For instance, the constitution says, “delegates to the convention shall be chosen,” but this can be done at the next regular statewide election or at a special election.

Then the constitution says: “Unless other provisions have been made by law, the call shall conform as nearly as possible to the act calling the Alaska Constitutional Convention of 1955, including, but not limited to, number of members, districts, election and certification of delegates, and submission and ratification of revisions and ordinances.”

The Legislature has the option to pass a law detailing how the delegates are picked and how the convention will go. One proposal to do that didn’t advance this year. The convention can also be run similar to how it was done in 1955.

To process some of these unknowns, the office of Sen. Gary Stevens, R-Kodiak, issued a white paper in September 2021. He chairs the Senate Rules Committee.

“There were a lot of questions about a constitutional convention and what would happen and how it would work and, as Rules chair, we wanted to make sure that people had all the information that we had,” Stevens said. “So, we put that paper together really for other legislators and for anybody else that wants to see it. The idea was to let folks know what could happen if the public in November votes to have a constitutional convention.”

Many factors to determine cost

One aspect the paper considers is financial cost.

“It’s really, really impossible to say right now, but I would guess it’s going to be between $17 to $20 million to fund the convention,” Stevens said.

→ Tasks for this exercise:
**A)** How would you put this sentence from the article on Alaska's constitutional convention into Spanish: "The Legislature has the option to pass a law detailing how the delegates are picked and how the convention will go."
**B)** Could you write the next part of the article on Alaska's constitutional convention, picking up after its last sentence?

→ Material provided:
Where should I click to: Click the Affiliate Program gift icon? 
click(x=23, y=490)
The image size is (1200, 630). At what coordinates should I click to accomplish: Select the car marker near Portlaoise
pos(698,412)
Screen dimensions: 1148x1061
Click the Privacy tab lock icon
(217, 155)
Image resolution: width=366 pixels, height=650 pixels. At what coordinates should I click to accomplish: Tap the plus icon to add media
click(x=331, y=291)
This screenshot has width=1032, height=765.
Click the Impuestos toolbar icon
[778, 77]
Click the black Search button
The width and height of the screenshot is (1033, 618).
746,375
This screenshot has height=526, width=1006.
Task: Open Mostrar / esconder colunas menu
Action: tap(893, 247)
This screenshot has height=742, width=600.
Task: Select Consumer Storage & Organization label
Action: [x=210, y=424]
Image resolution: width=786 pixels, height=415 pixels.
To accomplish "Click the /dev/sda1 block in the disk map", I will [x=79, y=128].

→ Numbered answers:
**A)** La Legislatura tiene la opción de aprobar una ley que detalle cómo se eligen los delegados y cómo se desarrollará la convención.

**B)**
The paper’s estimate of $16.7 million is based on current costs for legislative operations, including for things like security, legal and research staff, and legislators’ compensation per day, known as per diem. It assumes a 75-day convention and includes costs for 60 days of support and preparation leading up to the convention and a 30-day wind-down period, totaling 165 days of costs. Stevens’ office consulted with the Legislative Affairs Agency to get actual costs associated with a legislative session.

The figure inputs other current unknowns, like how many delegates will be at a convention, which won’t be determined until after a potential yes vote. The figure accounts for a 60-delegate convention based on current legislative districting as opposed to the original 55-member convention, which was based on judicial districts and the districts used for property records at the time.

Stevens, a former history professor at the University of Alaska, is not aware of any other effort to come up with a financial cost estimate. He said the paper itself doesn’t take sides, though he does have a personal opinion on the issue.

“I’m not necessarily in favor of a constitutional convention, but if we have one, we’ve got to be prepared, and that’s the purpose of this paper. Be prepared,” he said.

Stevens is not a member of Defend Our Constitution, a group of Alaskans from various political backgrounds who oppose a convention. The group, which cites the overall “about $17 million” cost estimate from Stevens’ paper, calls the convention “expensive.”

“As Alaskans prepare to vote on holding a constitutional convention, an important element of that decision will be just how much such an event might cost. And while concrete numbers are somewhat elusive, a combination of historical data and past research indicates a convention will be incredibly expensive,” the group’s website says.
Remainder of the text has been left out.